→ **Try it**
Reproduce exactly the lines below, starting with the line that contains "The height and width of the screenshot is (1380, 2553)." and ending with the last line of the records, both included, and nothing else.

→ **Data records**
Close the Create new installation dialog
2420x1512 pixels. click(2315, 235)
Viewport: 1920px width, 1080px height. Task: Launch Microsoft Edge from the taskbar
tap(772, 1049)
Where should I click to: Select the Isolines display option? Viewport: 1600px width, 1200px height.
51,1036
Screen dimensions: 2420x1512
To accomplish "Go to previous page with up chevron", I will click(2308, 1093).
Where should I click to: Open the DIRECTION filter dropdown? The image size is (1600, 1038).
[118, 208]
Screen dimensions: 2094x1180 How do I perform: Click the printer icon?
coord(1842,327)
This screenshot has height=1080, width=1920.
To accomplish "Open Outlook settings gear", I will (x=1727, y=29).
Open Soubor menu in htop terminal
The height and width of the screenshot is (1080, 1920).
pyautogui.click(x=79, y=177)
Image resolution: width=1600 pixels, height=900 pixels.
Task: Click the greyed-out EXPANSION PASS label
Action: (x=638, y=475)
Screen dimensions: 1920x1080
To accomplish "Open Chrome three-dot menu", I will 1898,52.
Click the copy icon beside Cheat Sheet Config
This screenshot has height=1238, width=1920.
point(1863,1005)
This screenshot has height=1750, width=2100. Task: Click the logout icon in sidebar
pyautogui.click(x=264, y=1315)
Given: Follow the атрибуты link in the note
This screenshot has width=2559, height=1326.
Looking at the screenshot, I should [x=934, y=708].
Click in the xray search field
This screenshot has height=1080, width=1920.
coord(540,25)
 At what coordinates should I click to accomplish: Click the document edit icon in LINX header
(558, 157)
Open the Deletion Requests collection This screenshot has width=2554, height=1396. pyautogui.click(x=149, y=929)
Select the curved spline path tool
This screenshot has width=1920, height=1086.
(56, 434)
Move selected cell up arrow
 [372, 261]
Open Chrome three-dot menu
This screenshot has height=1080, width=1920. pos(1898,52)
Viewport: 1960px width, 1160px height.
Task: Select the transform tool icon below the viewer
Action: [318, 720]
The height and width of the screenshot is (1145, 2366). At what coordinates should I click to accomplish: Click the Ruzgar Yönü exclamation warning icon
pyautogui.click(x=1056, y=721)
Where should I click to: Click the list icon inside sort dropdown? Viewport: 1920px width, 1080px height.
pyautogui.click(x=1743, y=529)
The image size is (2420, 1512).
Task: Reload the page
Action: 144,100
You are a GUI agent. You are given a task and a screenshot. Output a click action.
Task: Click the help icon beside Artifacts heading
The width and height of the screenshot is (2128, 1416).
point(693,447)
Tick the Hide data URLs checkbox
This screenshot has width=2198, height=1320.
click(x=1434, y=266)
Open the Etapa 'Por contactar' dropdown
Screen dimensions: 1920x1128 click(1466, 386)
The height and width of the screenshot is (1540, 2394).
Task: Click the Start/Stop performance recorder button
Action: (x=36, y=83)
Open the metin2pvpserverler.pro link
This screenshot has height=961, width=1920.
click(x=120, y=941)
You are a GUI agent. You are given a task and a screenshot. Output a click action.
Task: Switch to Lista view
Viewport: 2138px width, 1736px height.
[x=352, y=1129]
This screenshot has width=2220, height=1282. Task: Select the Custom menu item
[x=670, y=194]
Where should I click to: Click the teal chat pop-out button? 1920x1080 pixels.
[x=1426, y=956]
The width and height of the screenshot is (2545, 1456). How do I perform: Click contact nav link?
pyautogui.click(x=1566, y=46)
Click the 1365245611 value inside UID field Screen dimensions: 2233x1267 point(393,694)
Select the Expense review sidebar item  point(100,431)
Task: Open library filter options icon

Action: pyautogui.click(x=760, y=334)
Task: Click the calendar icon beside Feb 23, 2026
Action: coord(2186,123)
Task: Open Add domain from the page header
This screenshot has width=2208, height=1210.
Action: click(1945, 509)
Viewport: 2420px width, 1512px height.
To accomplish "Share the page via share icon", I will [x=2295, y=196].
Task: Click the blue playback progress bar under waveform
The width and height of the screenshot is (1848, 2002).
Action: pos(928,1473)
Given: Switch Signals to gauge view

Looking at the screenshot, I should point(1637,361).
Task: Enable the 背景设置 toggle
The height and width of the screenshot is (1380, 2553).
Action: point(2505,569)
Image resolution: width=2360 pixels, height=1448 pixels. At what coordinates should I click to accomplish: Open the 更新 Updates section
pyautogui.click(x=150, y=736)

→ **Result for this task**
The height and width of the screenshot is (1380, 2553).
Action: point(2505,569)
Image resolution: width=2360 pixels, height=1448 pixels. At what coordinates should I click to accomplish: Open the 更新 Updates section
pyautogui.click(x=150, y=736)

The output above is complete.